[Work to complete]
(a) In the data drift page, reproduce the passage from "To monitor data" up to and including "the job (optional)", replacing "job" with "task".
(b) List every descriptive statistic that the data drift page gives for numeric columns.
(c) How does the data drift page define data drift?

[Text to read]
>> START

Data Monitoring Example - Data Drift Detection

Data drift occurs when data diverges from the original baseline data over time. Data drift can happen for a variety of reasons, such as a changing business environment, evolving user behavior and interest, data modifications from third-party sources, data quality issues, or issues with upstream data processing pipelines.

The key to accurately interpret your models and to ensure that the models are able to solve business problems is to understand how data evolves over time. Data monitoring is complementary to successful model monitoring, as understanding the changes in data is critical in understanding the changes in the efficacy of the models. The ability to quickly and reliably detect changes in your data's statistical properties help to ensure that your machine learning models are able to meet business objectives.

Data drift can be quantified using basic descriptive statistics. For numeric columns, these include:

  • Mean
  • Standard deviation
  • Range (minimum, maximum)
  • Number of nulls
For categorical columns, these include:
  • Number of unique values
  • Number of nulls

Data Monitoring Workflow

To monitor data through OML REST Services, follow these following steps:
  1. Obtain the access token
  2. Create a data monitoring job
  3. View the job details
  4. Update the job (optional)

>> END

[Data extract]

>> START

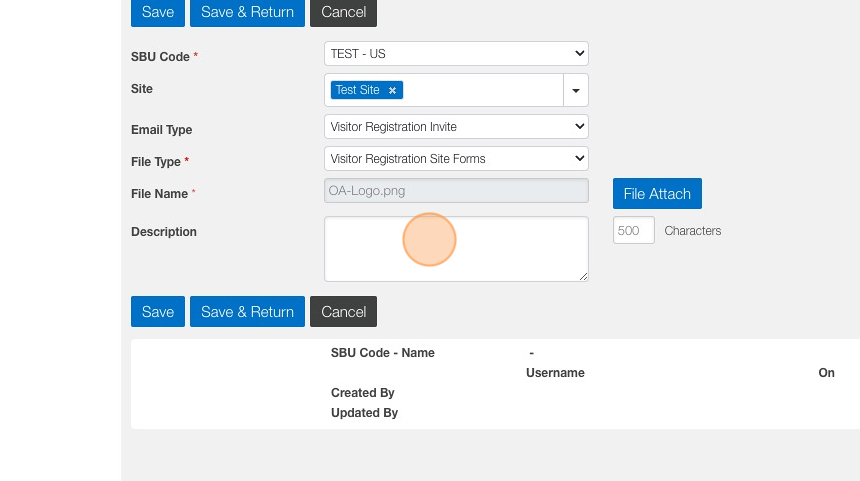This screenshot has height=481, width=860.
Task: Grab the Description textarea resize handle
Action: click(x=583, y=276)
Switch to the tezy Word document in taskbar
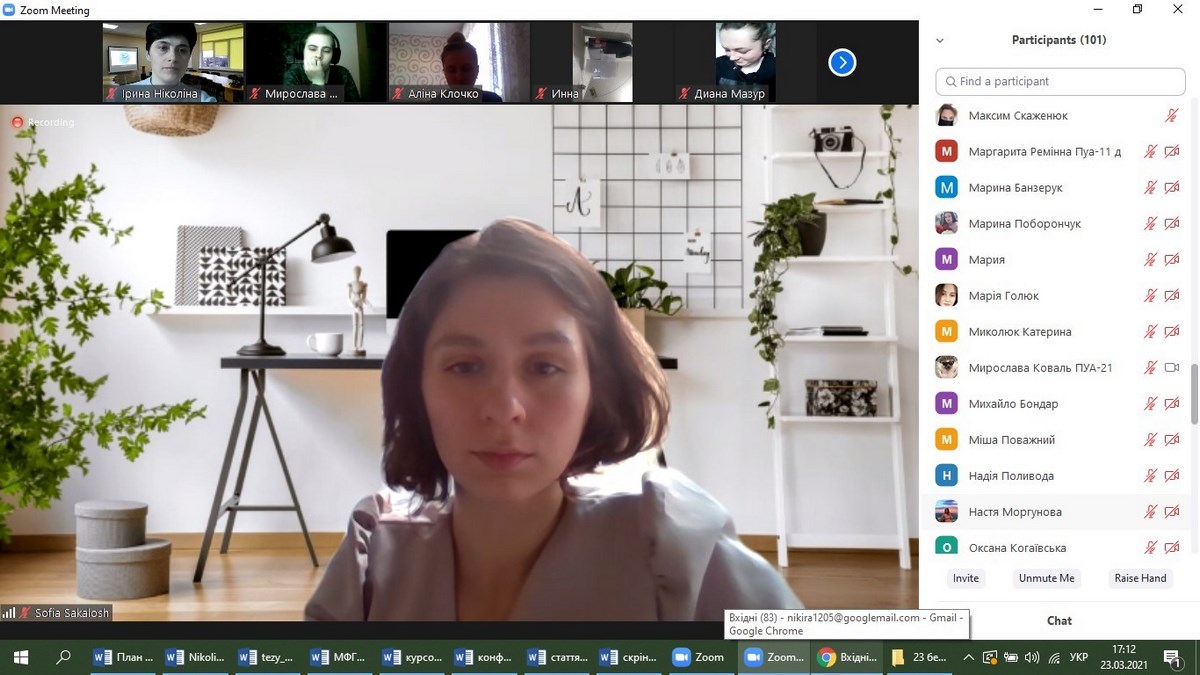 pyautogui.click(x=266, y=657)
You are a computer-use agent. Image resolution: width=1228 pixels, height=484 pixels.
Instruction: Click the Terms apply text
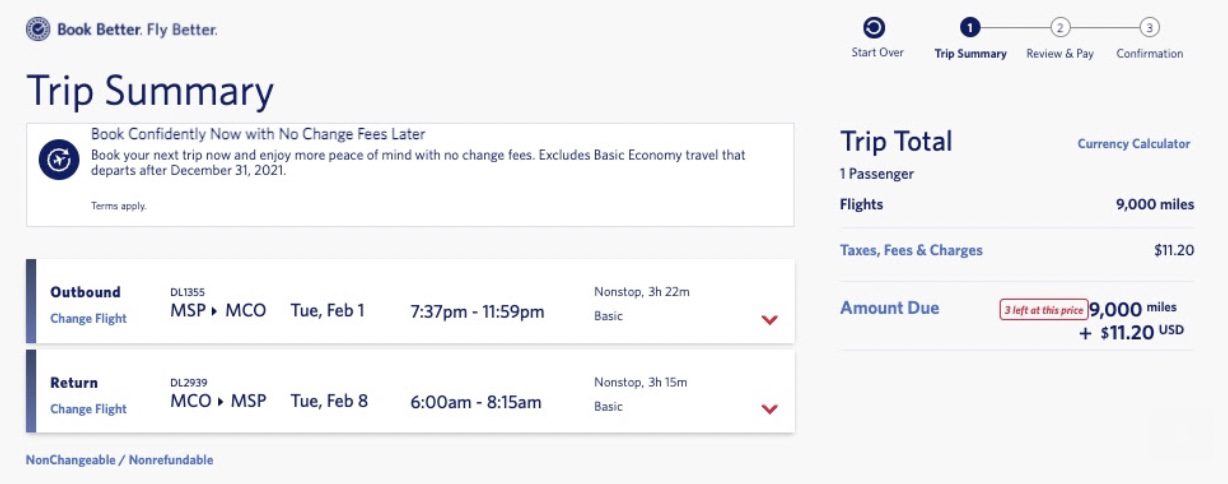(x=118, y=206)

>> END

[Answers provided]
(a)
To monitor data through OML REST Services, follow these following steps:
  1. Obtain the access token
  2. Create a data monitoring task
  3. View the task details
  4. Update the task (optional)

(b)
Mean
Standard deviation
Range (minimum, maximum)
Number of nulls

(c) Data drift occurs when data diverges from the original baseline data over time.